Cooking with the confidence of a professional requires robust materials that you won’t need to give a second thought while whipping up multiple dishes. Stainless steel is the surface of choice in commercial kitchens.
‘It is non-porous, heat resistant and you can also weld sinks and upstands into the worktop to avoid dirt taps and create speedy to scrub-down surfaces,’ enthuses Sam Hart, senior designer, Roundhouse, who used stainless steel on the cooking elevation of this kitchen.
‘Steel can appear too industrial in a domestic space, so we used natural walnut and Shaker doors elsewhere, as well as beautiful natural quartzite, to counterbalance the harder-looking stainless steel cooking zone,’ explains Sam.
2. Invest in professional appliances
Cooking for crowds requires at least two high-capacity ovens. Eye-level designs are the easiest to monitor progress, but many chefs prefer the volume and robustness of a range cooker.
‘Cook tops must be flexible and accommodate multiple pans. A combination of gas burners, steel plates and induction hobs will cover all bases, while features such as a teppanyaki and built-in grills are ideal for a dash of pro-chef-style culinary theatre,’ says Camille Syren, chef de projects, La Cornue.
When designing chef's kitchens, Eggersmann Design’s creative director Gary Singer often includes high-tech appliances like built-in steam ovens and vacuum sealers for sous-vide cooking.
3. Organize your storage
An organized kitchen is an essential component in a professional kitchen, such as David Beckham's.
Keeping a well-stocked food store is vital in busy restaurant kitchens and a generous larder cupboard or walk-in pantry is the perfect domestic equivalent.
‘A good chef will organize contents rigidly, making sure everything is easy to see, at a glance, so that ingredients can be gathered quickly,’ says chef and author Peter Sidwell, brand ambassador for Symphony Kitchens.

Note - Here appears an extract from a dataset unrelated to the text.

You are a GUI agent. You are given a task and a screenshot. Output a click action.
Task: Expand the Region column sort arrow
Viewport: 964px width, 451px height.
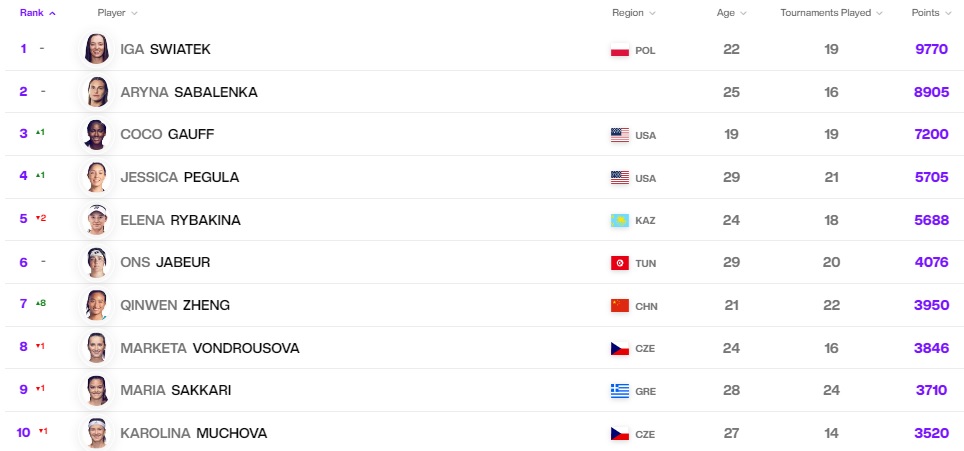[652, 13]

‘For the keen chef, having pots and pans close to the cooker aids optimal efficiency,’ says Richard Moore, design director, Martin Moore. Kitchen shelving can provide quick access when positioned above your cooker and is a great option for pots, pans, and utensils that are in regular use, as they are in plain sight and within reaching distance.
Simple LED strips or miniature spotlights can be used to illuminate shelf displays, enhancing their impact and adding subtle evening glamour, especially useful when you want to create a softer mood for dining.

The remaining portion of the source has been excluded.